Montivilliers : "L'enfance volée" de Karole G.

La parole se libère pour les victimes de violences, de maltraitance ou d'inceste. Celle de Karole s'est libérée il y a 15 ans quand elle a décidé d'écrire un livre pour exorciser son enfance cabossée. Elle a souhaité témoigné une fois encore.

© Editions du Havre de Grâce

Karole G. a laissé ces jours ci un message sur le Facebook de France 3 Normandie, agacée d'entendre les révélations d'agissements présumés de personnalités publiques, imaginant à tort ou à raison que les "sans nom", les gens de peu, étaient oubliés dans ce grand déballage. La parole, Karole l'a prise il y a 15 ans lorsqu'elle a décidé d'écrire les souvenirs de son enfance abîmée, de mettre par écrit ce qui la hante depuis tant d'années, ces blessures dont elle n'est jamais parvenue à se libérer ou à guérir.
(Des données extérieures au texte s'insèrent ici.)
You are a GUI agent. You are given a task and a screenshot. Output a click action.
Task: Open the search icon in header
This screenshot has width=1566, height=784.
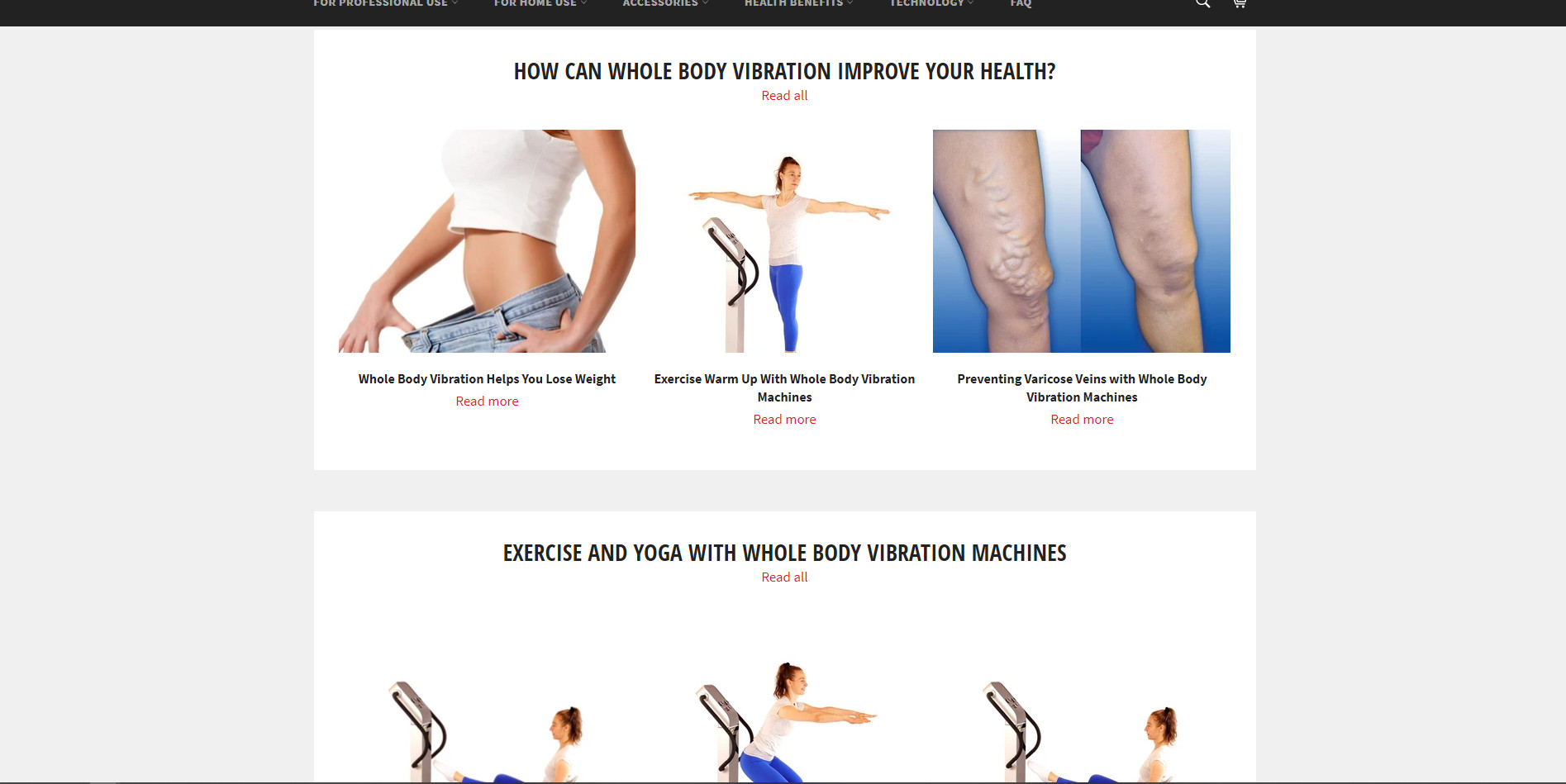[x=1202, y=3]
De ses mots, elle a fait un livre, "L'enfance volée".

La vie de Karole est émaillée de moments douloureux. A l'âge de deux ans, sa "génitrice" comme elle l'appelle, l'abandonne. La petite fille est prise ne charge par la Ddass puis placée dans une famille d'accueil au Havre, dans le quartier Dollemard. Elle y restera jusqu'à ses 18 ans, malmenée par des parents nourriciers qu'elle accuse de l'avoir élévée pour l'argent qu'elle leur rapportait.

"On m'a volé mon enfance et mon adolescence"

"Je considérais mes parents nourriciers comme mes parents, raconte Karole, malgré les humiliations et les "torgnoles", les rabaissements, le sadisme parfois. J'étais très faible, je le suis encore, mais aujourd'hui j'ai aussi beaucoup de colère en moi. De mes 12 ans à mes 18 ans mon père nourricier m'a "ennuyée"...il se baladait à poil, avec des érections. Il me disait quand est ce qu'on page ensemble ? Il me prenait des affaires et disait qu'il me les rendrait quand on coucherait ensemble. Je lui disais papa tu es comme mon père. Il n'a jamais été jusqu'au bout, j'ai été sauvée à chaque fois par quelqu'un qui arrivait, mon frère...J'avais peur d'être punie alors je ne disais rien. La Ddass n'a rien fait...l'assistante sociale ne passait pas à l'improviste, et ma mère nourricière me disait que si je me plaignais, j'irais chez les bonnes soeurs. Je pensais que ce serait encore pire. Je ne l'ai pas dit à l'école non plus, j'avais peur qu'on ne me croit pas. J'ai le sentiment de n'avoir été entendue par personne".

Pour être entendue, la jeune femme fera plusieurs tentatives de suicide. A 18 ans, elle quitte la maison pour suivre une formation. "La dass ne payait plus, j'ai été virée". Puis elle se marie. A la trentaine elle décide d'écrire un récit autobiographique de son enfance volée, et va même donner son livre à sa mère nourricière. "C'était toi qui l'attirait ton père" lui dira t-elle. Son père nourricier est mort il y a quelques années, et elle ne voit plus les autres membres de la famille. "J'ai parlé, dit elle, et c'est tabou d'en parler".

A 52 ans aujourd'hui et maman de trois enfants, Karole a pourtant le sentiment d'être restée bloquée dans sa jeunesse. "J'adore les enfants, c'est pourquoi je suis auxilliaire de puériculture dans une crèche au Havre". Pour réparer son enfance volée, elle a donc choisi de veiller sur d'autres enfants, de leur apporter le soin et l'affection dont elle a été privée. "J'ai une famille, des amis, un beau métier, mais ma jeunesse difficile hante encore mes nuits. Je suis aussi addict aux jeux de hasard et au tabac. Et je fais toujours des cauchemars, et rêve encore que mes parents me punissent. Ces problèmes là, c'est à vie que vous les supportez".

"L'enfance volée" de karole G., publié aux éditions du Havre de Grâce. Le livre est épuisé, mais Karole cherche un nouvel éditeur.